START Data

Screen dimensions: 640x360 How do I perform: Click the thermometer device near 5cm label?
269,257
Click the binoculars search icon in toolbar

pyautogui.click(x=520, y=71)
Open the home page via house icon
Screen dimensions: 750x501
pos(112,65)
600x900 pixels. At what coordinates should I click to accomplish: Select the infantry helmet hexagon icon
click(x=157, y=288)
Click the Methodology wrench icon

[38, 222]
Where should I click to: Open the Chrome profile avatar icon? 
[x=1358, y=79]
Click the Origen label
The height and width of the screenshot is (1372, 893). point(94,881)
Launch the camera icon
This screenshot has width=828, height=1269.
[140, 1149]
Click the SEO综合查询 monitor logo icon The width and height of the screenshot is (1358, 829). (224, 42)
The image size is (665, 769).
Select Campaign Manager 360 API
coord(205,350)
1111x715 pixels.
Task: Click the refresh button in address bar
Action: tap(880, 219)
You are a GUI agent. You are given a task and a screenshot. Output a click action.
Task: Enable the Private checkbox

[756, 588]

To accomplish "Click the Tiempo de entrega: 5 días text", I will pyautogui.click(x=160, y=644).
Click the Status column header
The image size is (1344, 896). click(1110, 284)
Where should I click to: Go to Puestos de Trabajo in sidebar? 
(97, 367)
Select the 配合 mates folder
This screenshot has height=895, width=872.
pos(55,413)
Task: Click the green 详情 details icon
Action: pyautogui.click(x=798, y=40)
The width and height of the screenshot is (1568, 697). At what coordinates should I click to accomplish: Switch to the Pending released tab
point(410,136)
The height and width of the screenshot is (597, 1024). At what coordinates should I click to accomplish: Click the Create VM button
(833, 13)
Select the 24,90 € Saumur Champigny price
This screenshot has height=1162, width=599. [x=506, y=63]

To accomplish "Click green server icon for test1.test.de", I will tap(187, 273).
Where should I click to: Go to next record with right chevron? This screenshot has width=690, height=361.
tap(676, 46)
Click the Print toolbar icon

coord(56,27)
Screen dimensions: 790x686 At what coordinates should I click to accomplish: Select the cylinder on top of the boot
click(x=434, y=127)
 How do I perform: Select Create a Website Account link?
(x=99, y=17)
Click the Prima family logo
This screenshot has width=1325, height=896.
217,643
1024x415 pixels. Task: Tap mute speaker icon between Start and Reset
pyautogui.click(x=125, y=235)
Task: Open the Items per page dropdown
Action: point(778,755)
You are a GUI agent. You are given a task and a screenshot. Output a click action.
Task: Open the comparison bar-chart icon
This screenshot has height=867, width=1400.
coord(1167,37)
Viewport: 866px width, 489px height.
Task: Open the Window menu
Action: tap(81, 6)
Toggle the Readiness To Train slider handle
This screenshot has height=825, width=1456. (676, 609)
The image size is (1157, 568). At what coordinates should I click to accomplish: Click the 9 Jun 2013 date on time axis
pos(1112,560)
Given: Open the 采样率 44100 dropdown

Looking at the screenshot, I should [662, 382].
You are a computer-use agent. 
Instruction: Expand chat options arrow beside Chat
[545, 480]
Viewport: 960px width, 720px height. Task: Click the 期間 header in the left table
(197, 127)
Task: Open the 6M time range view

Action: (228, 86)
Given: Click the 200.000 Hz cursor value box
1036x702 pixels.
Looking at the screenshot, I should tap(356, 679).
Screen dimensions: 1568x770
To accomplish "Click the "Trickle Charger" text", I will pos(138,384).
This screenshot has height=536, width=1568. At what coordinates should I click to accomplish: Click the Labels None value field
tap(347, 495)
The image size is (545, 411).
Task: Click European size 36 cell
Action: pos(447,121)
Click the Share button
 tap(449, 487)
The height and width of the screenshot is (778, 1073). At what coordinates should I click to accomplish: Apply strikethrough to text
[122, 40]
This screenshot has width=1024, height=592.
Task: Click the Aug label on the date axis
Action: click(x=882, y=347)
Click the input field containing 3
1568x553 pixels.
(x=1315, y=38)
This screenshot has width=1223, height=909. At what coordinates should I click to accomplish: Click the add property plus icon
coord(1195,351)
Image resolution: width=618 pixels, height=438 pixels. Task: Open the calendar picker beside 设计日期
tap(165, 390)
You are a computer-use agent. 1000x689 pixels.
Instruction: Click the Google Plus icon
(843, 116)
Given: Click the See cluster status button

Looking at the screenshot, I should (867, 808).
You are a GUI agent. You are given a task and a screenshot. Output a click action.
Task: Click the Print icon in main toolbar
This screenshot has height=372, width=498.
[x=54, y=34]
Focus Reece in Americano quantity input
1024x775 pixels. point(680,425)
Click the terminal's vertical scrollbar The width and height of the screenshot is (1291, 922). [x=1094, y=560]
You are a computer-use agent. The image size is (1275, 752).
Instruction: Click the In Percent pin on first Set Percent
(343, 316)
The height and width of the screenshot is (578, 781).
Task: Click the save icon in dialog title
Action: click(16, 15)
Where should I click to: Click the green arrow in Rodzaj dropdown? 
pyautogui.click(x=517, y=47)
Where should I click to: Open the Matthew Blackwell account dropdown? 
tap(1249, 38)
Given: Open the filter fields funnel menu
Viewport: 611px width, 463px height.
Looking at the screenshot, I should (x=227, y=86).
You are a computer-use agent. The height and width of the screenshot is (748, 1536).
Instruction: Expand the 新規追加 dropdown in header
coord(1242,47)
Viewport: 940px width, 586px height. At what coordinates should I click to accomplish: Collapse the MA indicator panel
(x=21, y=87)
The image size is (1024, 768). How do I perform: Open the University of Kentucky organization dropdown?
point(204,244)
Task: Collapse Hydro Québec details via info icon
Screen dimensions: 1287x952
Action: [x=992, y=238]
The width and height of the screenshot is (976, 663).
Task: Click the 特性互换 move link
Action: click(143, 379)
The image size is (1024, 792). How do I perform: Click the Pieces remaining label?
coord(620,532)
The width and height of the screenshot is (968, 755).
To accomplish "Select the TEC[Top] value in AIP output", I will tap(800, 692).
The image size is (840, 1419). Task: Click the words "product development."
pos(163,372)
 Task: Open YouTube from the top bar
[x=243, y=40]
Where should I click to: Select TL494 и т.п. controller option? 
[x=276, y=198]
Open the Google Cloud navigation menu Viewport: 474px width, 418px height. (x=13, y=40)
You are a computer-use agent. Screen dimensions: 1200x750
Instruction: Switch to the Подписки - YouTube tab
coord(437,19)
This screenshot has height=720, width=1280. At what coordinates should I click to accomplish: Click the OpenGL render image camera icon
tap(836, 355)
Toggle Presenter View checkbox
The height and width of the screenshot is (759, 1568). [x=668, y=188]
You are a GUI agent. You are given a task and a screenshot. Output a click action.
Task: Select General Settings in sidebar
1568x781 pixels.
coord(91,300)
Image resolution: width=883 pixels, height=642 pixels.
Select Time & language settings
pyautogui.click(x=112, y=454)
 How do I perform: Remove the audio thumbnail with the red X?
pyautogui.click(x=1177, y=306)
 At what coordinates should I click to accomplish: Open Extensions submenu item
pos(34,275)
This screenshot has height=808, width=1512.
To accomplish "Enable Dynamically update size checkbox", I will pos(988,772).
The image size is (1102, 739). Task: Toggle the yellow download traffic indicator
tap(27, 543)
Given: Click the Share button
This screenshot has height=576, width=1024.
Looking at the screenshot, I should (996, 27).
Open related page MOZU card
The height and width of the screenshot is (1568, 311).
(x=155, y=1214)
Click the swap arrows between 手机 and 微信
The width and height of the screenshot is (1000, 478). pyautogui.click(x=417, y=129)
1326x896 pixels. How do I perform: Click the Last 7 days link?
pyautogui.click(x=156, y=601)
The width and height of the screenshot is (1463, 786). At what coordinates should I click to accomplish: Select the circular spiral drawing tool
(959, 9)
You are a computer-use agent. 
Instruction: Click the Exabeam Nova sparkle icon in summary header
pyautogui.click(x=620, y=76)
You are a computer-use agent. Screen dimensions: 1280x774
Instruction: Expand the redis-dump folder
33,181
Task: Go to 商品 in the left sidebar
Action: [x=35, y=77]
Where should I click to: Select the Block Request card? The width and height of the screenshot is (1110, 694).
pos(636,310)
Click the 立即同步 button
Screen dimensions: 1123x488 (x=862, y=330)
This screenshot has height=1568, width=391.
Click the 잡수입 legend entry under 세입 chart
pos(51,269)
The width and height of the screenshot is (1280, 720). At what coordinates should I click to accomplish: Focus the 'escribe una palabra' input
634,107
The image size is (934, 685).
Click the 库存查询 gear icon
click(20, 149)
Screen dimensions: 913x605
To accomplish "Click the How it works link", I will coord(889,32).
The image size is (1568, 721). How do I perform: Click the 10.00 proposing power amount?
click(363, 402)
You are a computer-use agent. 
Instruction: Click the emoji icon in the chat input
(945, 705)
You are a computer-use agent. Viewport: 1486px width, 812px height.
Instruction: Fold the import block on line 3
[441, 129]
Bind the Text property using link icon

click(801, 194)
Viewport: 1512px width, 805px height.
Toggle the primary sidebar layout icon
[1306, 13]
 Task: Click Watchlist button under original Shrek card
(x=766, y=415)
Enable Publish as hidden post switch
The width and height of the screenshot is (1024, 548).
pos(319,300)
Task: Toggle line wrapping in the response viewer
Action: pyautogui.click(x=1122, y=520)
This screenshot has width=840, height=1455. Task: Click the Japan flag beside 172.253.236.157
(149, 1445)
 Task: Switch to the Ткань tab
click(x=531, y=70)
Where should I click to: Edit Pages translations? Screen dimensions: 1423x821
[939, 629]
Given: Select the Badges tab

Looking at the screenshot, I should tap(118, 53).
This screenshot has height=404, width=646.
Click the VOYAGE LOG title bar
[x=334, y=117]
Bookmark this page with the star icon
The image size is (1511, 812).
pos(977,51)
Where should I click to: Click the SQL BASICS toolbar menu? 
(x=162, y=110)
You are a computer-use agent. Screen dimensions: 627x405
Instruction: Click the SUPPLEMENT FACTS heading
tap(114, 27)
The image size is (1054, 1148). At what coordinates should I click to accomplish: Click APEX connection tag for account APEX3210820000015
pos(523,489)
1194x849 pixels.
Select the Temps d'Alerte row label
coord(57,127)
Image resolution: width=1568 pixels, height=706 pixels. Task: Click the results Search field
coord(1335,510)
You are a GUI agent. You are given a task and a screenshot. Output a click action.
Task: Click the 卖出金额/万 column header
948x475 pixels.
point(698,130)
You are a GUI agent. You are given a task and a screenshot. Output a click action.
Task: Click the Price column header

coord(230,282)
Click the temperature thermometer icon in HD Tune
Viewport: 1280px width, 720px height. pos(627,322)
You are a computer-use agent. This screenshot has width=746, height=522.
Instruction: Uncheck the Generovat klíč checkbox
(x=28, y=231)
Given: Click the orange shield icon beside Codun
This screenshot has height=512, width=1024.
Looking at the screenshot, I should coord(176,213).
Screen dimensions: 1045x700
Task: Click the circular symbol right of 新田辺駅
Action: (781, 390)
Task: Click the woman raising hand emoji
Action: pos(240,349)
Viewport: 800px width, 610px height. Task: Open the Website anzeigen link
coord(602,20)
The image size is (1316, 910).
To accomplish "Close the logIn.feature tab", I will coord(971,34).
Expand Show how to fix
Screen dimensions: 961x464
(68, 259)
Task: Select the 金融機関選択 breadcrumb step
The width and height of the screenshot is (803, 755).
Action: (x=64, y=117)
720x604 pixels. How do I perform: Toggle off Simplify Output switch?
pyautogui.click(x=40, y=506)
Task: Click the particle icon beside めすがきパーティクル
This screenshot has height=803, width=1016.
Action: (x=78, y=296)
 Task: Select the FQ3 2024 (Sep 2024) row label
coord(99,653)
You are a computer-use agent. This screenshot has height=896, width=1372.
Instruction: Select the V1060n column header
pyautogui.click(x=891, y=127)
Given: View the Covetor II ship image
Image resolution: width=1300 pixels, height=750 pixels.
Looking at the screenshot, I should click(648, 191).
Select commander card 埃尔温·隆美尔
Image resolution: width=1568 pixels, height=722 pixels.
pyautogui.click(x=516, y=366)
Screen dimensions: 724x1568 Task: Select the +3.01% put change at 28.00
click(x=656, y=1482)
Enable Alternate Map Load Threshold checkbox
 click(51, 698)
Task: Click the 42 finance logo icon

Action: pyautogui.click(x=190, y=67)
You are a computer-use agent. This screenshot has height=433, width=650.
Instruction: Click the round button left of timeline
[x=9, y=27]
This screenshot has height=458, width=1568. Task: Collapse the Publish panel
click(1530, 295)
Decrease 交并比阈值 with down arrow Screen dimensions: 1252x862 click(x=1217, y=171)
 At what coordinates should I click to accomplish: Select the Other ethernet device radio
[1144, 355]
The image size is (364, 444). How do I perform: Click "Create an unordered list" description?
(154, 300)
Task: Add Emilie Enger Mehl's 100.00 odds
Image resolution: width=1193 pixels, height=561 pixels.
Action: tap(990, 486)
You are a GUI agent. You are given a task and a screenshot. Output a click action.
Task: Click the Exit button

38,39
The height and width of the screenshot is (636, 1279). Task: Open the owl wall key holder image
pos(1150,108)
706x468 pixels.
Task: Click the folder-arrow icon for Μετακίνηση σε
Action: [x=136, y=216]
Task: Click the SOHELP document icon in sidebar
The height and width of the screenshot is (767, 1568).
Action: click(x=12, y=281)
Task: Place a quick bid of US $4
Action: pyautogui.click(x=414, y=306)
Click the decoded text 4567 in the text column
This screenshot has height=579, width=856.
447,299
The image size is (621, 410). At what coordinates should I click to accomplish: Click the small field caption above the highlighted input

END Data

** Directions **
Starting at the line above that holds "Click the 库存查询 gear icon" and ending at the line that holds "Viewport: 1512px width, 805px height.", transcribe each line exactly and include no other lines.

** Answer space **
Click the 库存查询 gear icon
click(20, 149)
Screen dimensions: 913x605
To accomplish "Click the How it works link", I will coord(889,32).
The image size is (1568, 721). How do I perform: Click the 10.00 proposing power amount?
click(363, 402)
You are a computer-use agent. 
Instruction: Click the emoji icon in the chat input
(945, 705)
You are a computer-use agent. Viewport: 1486px width, 812px height.
Instruction: Fold the import block on line 3
[441, 129]
Bind the Text property using link icon

click(801, 194)
Viewport: 1512px width, 805px height.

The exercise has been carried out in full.